Джон Грин - Бумажные города
— На фига ты это сделал? — спросила Марго, когда я включил фары — я уже ехал вперед, пытаясь сориентироваться в лабиринте пригородных улиц.
— Мне жалко его стало.
— Его? За что? За то, что он изменял мне полтора месяца? Или за то, что он, может, дрянью какой-нибудь меня заразил? За то, что он мерзкий дебил, который всю свою жизнь будет незаслуженно счастлив и богат, являя собой пример вселенской несправедливости?
— Да он просто мне таким несчастным показался, — ответил я.
— Ну и ладно. Теперь едем к Карин. На Пенсильвания-стрит, у «Эй-Би-Си Ликорс».
— Не злись на меня, — сказал я. — В меня стреляли, черт возьми, за то, что я тебе помогал, так что не злись.
— Я НЕ ЗЛЮСЬ НА ТЕБЯ! — заорала Марго, а потом долбанула по приборной панели.

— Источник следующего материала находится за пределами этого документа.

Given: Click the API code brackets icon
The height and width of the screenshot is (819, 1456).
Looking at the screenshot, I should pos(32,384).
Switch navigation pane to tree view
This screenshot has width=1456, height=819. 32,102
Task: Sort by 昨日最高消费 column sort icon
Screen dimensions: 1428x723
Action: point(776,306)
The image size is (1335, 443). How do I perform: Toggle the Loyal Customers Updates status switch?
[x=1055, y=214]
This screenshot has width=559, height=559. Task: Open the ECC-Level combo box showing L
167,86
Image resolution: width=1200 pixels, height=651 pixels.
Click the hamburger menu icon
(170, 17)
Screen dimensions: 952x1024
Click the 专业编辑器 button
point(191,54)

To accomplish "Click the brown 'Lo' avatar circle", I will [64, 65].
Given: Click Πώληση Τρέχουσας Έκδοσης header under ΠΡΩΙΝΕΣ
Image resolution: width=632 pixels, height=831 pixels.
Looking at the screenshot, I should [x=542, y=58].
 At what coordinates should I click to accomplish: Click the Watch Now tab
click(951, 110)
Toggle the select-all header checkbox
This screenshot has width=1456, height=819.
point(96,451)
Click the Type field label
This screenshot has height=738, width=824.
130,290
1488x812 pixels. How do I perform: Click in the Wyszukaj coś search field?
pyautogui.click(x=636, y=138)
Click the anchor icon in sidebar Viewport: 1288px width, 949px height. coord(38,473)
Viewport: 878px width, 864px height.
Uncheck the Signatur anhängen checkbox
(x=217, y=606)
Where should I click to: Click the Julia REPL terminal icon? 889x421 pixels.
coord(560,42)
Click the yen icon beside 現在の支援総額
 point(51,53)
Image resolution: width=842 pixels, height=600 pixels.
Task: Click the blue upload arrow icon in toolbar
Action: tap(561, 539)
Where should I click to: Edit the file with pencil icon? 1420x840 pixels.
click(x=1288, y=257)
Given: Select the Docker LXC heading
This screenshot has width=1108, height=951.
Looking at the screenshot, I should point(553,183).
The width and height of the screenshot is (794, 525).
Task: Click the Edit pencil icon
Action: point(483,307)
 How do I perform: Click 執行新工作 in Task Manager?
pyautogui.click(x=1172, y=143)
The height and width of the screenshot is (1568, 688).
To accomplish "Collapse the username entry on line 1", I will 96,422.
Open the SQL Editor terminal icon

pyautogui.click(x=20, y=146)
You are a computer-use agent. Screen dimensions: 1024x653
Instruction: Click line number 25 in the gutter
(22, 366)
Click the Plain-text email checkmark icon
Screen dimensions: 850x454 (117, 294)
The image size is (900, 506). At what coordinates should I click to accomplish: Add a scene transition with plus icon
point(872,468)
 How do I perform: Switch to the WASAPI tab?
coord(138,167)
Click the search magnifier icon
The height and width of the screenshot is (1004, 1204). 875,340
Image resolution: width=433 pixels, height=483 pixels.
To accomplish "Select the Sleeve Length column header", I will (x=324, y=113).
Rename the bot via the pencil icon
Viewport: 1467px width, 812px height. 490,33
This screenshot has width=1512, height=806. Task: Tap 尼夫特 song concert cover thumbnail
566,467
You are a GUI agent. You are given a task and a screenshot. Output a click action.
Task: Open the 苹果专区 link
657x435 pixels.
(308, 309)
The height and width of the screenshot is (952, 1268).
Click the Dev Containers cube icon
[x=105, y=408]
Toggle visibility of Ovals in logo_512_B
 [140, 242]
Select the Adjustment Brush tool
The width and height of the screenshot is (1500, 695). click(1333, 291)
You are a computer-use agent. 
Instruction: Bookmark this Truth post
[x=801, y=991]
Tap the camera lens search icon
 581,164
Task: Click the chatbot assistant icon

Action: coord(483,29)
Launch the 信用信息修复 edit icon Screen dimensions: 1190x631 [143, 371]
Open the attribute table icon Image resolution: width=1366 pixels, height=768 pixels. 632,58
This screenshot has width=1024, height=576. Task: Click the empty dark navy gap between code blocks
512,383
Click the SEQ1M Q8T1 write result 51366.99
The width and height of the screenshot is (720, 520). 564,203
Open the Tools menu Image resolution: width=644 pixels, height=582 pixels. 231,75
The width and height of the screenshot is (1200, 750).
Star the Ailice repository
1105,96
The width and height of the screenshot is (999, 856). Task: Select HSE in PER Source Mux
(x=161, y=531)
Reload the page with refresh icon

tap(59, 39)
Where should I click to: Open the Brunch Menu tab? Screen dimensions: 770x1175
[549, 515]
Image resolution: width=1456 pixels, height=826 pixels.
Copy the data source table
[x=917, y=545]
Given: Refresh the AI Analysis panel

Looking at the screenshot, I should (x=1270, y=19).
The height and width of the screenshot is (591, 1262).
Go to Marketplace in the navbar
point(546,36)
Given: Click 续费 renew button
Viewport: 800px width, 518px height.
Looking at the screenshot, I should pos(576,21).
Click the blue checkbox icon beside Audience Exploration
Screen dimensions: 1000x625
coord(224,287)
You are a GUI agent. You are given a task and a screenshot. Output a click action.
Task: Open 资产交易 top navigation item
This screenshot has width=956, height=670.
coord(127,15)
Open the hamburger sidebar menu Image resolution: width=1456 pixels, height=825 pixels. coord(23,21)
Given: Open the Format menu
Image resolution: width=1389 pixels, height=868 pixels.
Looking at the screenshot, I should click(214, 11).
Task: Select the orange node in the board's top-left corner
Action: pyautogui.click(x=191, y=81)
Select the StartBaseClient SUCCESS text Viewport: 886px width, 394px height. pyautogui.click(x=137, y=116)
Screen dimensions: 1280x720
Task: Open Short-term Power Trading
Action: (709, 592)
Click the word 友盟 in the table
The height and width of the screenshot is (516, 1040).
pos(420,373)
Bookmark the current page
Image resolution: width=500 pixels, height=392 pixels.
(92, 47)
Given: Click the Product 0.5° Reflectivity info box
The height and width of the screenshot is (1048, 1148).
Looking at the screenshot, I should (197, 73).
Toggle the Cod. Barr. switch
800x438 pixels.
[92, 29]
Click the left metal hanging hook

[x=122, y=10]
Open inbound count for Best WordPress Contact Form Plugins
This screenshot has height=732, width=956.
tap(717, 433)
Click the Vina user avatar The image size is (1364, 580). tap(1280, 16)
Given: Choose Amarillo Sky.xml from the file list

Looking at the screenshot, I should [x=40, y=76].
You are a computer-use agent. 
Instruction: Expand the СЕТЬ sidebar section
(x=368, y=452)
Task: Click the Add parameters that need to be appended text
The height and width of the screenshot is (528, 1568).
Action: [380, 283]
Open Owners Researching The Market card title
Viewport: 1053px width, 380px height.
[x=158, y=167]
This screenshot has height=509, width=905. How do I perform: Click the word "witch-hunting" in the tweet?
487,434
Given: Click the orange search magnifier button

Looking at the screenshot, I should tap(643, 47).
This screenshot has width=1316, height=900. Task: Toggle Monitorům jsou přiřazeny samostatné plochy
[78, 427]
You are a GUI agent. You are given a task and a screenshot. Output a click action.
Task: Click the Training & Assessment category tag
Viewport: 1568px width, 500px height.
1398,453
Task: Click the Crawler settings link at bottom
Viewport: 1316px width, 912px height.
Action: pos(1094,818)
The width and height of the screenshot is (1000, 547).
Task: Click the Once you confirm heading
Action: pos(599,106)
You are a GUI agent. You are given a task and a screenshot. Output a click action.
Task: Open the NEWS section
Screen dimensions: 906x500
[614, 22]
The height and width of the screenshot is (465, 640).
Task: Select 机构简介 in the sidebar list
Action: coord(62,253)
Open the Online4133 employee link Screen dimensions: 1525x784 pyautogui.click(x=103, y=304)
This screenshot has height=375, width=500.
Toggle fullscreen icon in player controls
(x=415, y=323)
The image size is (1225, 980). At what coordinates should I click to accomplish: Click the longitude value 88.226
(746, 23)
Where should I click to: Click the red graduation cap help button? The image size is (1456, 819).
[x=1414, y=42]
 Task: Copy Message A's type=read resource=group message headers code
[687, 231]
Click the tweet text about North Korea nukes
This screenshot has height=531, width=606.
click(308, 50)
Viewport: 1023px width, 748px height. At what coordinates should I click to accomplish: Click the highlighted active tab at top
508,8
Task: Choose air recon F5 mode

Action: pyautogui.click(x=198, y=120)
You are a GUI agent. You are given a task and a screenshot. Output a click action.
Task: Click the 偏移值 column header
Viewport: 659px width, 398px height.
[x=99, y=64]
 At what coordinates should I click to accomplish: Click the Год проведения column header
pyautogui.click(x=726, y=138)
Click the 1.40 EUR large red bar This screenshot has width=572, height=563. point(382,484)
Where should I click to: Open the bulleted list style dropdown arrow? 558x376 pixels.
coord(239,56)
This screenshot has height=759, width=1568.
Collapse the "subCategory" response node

— Ну, судя по тону голоса…
— Я надеялась, что вдруг… ну, может, он мне не изменяет.
— Ой.
— Мне Карин рассказала. Я так полагаю, многим уже давно было известно. Но до нее мне никто не говорил. Я подумала, что, может, она просто решила воду взбаламутить.
— Мне очень жаль, — сказал я.
— Ага. Блин, поверить не могу, неужели мне не пофиг.
— У меня сердце просто бешено колотится, — сообщил я.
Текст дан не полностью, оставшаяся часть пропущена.